→ Task requirements: Tell how many lines in the data hold "gauge", giving that figure alone.
════════════════
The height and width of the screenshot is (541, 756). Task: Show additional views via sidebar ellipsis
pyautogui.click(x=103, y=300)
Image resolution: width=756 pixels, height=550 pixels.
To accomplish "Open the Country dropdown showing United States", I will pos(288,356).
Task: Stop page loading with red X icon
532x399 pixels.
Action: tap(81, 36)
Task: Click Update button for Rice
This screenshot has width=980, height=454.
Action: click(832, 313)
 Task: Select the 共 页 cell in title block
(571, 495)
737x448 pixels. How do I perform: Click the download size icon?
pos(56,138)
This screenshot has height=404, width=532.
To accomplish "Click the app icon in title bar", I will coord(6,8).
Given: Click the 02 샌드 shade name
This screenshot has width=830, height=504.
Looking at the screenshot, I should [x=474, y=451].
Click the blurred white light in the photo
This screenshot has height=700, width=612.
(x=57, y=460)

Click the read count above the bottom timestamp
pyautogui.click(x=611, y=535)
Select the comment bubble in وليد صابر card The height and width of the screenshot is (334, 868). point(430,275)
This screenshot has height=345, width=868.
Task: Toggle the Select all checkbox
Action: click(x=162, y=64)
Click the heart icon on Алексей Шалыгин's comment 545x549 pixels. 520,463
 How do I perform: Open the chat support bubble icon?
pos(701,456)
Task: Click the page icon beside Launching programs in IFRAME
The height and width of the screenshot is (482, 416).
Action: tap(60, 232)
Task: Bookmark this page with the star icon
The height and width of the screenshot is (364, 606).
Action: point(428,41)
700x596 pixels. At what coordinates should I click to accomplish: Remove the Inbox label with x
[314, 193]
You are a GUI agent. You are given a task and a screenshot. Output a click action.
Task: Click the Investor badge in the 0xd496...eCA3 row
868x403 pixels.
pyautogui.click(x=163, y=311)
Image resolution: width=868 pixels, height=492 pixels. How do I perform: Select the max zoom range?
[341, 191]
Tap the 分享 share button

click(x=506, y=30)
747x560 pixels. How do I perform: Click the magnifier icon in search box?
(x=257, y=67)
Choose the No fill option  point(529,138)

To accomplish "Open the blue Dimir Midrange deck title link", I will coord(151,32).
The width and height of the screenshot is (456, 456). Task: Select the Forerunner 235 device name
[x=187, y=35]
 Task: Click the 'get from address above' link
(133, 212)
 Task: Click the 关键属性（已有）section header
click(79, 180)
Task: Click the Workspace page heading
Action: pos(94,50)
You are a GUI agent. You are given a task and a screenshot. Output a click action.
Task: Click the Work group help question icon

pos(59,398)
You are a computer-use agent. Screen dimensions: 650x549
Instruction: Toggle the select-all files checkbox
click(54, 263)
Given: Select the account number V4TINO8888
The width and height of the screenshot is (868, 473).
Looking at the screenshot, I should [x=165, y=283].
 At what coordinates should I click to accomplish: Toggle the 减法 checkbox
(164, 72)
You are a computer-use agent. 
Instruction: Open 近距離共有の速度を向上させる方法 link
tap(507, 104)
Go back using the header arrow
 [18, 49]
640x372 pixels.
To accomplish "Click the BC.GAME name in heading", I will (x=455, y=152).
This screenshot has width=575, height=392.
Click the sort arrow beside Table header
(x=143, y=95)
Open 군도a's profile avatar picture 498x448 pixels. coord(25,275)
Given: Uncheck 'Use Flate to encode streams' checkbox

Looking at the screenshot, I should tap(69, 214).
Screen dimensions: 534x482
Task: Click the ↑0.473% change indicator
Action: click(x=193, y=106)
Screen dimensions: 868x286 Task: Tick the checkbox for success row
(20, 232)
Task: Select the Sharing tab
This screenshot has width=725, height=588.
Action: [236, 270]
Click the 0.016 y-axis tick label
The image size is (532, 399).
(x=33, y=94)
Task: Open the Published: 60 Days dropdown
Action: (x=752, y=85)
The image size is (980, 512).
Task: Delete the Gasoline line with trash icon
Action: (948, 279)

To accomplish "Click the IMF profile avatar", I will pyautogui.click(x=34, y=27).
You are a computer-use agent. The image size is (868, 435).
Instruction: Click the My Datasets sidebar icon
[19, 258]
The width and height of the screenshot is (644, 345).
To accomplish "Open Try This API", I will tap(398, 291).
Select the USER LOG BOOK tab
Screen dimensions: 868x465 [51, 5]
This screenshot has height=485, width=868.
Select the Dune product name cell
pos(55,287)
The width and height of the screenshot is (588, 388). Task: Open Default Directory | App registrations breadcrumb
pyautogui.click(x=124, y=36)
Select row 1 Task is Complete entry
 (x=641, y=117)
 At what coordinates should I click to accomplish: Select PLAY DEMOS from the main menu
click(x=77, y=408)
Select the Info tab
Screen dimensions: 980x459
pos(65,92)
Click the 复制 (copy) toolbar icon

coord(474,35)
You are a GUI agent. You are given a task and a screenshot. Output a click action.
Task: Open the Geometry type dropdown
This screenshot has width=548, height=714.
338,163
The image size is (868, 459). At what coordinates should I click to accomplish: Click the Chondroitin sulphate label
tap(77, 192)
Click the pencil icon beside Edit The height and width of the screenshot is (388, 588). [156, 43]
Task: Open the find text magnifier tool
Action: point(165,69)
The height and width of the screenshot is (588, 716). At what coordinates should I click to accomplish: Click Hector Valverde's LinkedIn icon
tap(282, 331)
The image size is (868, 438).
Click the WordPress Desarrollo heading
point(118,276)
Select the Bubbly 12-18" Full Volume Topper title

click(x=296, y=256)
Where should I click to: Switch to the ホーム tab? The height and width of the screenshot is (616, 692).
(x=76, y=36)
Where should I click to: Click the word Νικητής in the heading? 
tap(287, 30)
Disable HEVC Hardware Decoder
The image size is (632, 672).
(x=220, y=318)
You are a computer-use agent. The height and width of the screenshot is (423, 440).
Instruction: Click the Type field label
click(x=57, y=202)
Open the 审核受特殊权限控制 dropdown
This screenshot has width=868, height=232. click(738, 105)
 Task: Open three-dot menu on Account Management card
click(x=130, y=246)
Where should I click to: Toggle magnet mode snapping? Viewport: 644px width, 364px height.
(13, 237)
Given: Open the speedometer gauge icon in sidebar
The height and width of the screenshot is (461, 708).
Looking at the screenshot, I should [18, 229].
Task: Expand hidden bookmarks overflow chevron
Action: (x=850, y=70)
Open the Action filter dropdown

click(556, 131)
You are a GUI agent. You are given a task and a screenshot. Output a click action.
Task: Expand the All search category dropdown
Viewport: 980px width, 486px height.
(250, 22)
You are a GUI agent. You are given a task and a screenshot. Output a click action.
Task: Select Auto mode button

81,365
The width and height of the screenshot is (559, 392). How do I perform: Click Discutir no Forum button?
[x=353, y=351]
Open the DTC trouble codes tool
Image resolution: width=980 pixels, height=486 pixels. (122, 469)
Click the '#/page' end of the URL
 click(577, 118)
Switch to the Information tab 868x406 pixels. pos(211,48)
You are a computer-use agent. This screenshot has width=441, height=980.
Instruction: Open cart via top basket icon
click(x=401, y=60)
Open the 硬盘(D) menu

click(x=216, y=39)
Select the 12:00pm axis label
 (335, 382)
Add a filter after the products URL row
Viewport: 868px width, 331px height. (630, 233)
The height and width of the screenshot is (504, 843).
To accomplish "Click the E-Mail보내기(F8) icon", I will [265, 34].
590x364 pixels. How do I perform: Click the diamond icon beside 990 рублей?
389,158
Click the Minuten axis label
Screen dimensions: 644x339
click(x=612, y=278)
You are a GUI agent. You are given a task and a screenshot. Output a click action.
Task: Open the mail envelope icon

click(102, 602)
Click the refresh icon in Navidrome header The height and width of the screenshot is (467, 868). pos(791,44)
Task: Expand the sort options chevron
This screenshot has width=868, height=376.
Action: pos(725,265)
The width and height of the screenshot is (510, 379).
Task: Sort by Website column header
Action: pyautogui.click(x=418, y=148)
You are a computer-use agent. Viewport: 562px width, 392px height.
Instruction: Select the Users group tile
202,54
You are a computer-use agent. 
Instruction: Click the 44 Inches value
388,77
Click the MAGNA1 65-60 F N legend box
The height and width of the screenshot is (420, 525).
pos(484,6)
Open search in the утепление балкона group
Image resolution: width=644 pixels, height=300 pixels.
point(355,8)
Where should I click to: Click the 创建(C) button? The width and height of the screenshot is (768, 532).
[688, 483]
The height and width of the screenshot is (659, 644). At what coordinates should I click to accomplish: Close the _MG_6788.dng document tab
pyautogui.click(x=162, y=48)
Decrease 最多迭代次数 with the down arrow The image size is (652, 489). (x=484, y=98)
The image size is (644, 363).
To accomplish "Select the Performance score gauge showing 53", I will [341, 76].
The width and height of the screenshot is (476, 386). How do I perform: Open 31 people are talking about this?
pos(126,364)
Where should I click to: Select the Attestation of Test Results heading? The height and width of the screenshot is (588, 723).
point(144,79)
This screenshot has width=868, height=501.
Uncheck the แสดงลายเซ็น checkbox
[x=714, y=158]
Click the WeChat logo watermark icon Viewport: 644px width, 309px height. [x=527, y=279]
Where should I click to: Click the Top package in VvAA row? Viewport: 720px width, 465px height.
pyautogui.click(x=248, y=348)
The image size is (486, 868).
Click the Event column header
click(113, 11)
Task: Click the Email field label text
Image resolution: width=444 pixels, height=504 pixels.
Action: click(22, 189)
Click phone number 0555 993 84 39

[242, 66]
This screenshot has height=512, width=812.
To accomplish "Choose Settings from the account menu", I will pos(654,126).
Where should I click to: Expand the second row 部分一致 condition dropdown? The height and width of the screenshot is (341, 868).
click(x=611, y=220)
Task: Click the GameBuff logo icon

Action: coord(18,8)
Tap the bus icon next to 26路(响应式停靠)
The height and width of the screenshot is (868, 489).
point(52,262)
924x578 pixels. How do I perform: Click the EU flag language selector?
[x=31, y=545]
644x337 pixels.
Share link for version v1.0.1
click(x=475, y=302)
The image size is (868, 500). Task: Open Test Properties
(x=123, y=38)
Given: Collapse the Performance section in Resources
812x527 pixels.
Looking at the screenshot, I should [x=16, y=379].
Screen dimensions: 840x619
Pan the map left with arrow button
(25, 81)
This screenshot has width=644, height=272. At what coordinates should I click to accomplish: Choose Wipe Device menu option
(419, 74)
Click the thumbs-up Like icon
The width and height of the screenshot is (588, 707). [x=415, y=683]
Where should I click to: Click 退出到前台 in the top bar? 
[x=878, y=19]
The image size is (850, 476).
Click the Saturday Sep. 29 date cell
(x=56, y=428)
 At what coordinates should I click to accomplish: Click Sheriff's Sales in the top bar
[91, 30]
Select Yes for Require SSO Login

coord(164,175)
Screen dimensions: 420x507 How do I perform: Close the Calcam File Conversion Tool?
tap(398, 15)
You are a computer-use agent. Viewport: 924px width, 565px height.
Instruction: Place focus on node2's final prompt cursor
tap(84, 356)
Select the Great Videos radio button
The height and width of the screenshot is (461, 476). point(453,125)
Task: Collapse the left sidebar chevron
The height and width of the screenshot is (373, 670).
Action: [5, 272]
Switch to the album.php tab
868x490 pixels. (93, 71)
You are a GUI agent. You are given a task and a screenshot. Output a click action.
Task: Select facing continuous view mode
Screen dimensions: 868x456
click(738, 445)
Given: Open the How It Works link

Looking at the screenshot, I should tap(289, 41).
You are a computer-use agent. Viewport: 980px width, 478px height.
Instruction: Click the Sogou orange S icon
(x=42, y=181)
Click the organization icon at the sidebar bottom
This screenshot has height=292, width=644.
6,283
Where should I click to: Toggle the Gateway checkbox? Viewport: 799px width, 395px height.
════════════════
→ Response to this task: 2